Его мяч, о его перчатку, сообразил Питер. Мяч, который лежал в его рюкзаке. О перчатку, на которой он спал.
— Эй! Это мои вещи! Что вы тут делаете?
В ответ женщина откинула голову и то ли засмеялась, то ли залаяла. Потом, отбросив мяч и перчатку, она наклонилась и стала рассматривать его в упор. Одной рукой она придерживала пучок перьев, которые болтались на кожаном шнурке у неё на шее.
Теперь, вблизи, Питер увидел, что она вовсе не старая, как показалось ему вначале. Во всяком случае, не намного старше его отца. В волосах блестит седая прядь, но всего одна, и кожа гладкая. Она вдруг сощурилась и пощёлкала пальцами перед его лицом. Может, она сумасшедшая, мелькнуло у него.
— Э-э, нет уж, нет уж! Это ты вломился в мой сарай. Так что это я должна тебя спрашивать: что ты тут делаешь?
Питер отпрянул. Сумасшедшая или не сумасшедшая, но эта женщина сейчас нависает над ним, за спиной у неё стена, вся увешанная косами и топорами, а он, из-за этой ноги, не может даже убежать.
— Хорошо, хорошо… Я ушиб ногу вчера вечером. Проходил мимо вашего сарая, и мне надо было где-то переночевать, ну вот… ладно, я пошёл.
— Не так быстро. Что значит — ты проходил мимо моего сарая? Мой сарай, как видишь, на таком отшибе, что до него поди ещё доберись. И тут вообще-то частная территория.
Женщина выпрямилась в полный рост, и Питер ещё отодвинулся.
— Просто… я пошёл напрямик, возвращался домой… — в памяти промелькнула вчерашняя бейсбольная тренировка, — с тренировки по бейсболу.
— Ах, ты возвращался домой. Через мою территорию. С тренировки по бейсболу. Тогда у меня один маленький вопрос: а где твоя бита? — Она смотрела на разбросанные по полу вещи. — Вот я вижу, у тебя здесь есть изолента, мусорные мешки, браслетик-амулетик, одежда, еда, вода… а где же бита? А, мальчик?
Слово «мальчик» она произнесла немного странно — шелковисто и словно с двумя ударениями, — словно с акцентом. Ну или с намёком на акцент. Как будто там, где она жила в детстве, люди разговаривали на каком-то языке, который был похож на пение.
— Ну, я… просто не взял её с собой. Тяжело таскать.
Женщина опять качнула головой, на этот раз с нескрываемым презрением. Она рывком засучила левую штанину своего комбинезона. Ниже колена вместо ноги у неё торчал деревянный столбик, которым она стукнула о дощатый пол рядом с Питером.

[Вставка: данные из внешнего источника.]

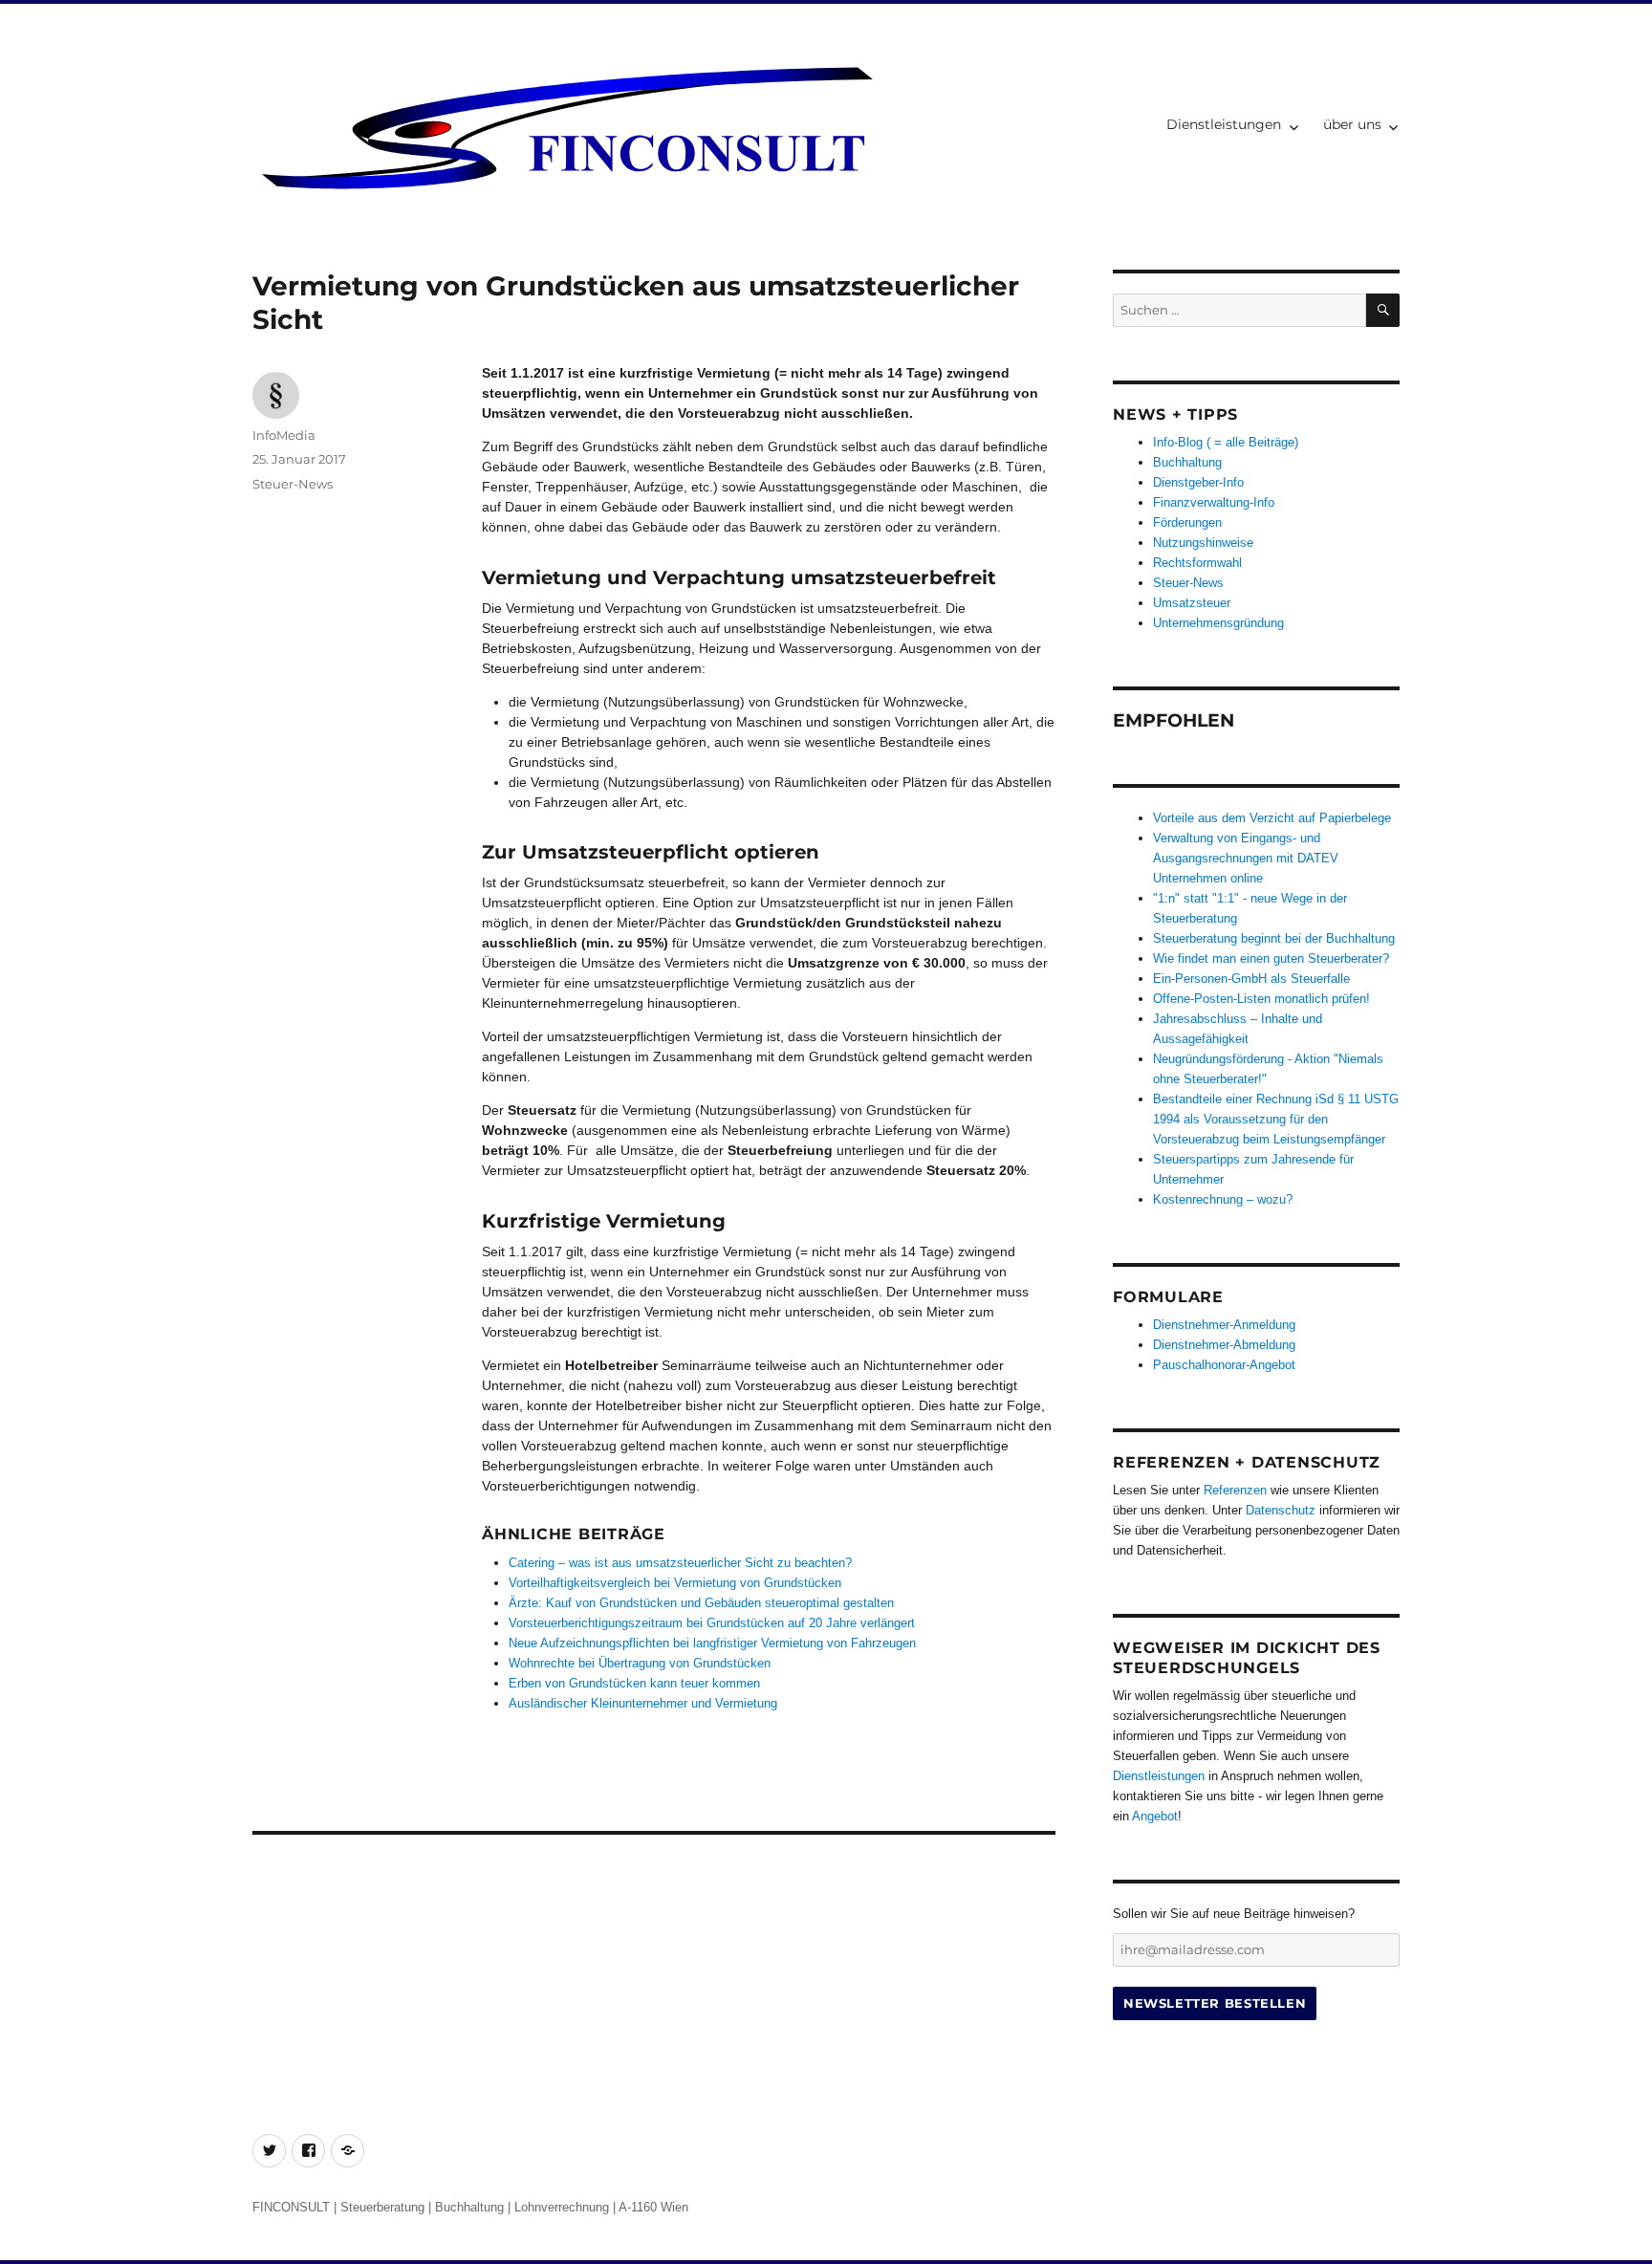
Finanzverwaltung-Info (1213, 502)
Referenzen (1235, 1490)
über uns (1352, 124)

— Вот, мальчик. Нога. Её тяжело таскать, знаешь ли. Массив сосны. Но я же таскаю, правда?
Тут женщина разглядела на своей деревянной ноге что-то, что, кажется, ей не понравилось. Она вытянула из-за пояса нож, наклонилась и чиркнула им по дереву, выхватив узкую полоску чуть выше того места, где должна была быть её лодыжка. Закончив, она разогнулась и опять смотрела прямо на Питера. И кончик её ножа смотрел прямо на Питера.
— Ну-с, попробуем ещё раз. Мне страшно любопытно: если ты был на тренировке по бейсболу, как же это получилось, что ты без биты?
Взгляд Питера скользнул с ножа на лицо женщины и опять соскочил на кончик ножа. Лезвие зловеще изгибалось, отсвечивало длинно и тонко. Ладно, может, она сумасшедшая. Может, и хуже. Сердце в груди у Питера спотыкалось, во рту пересохло, как в пустыне, но у него всё же получилось ответить:
— У меня её нет.
Женщина сверкнула полуусмешкой и подмигнула.
— Уже лучше. Хоть чуть-чуть похоже на правду. Как тебя зовут?
Питер сказал.
— Ну, Питер Без-битер, что там с твоей ногой?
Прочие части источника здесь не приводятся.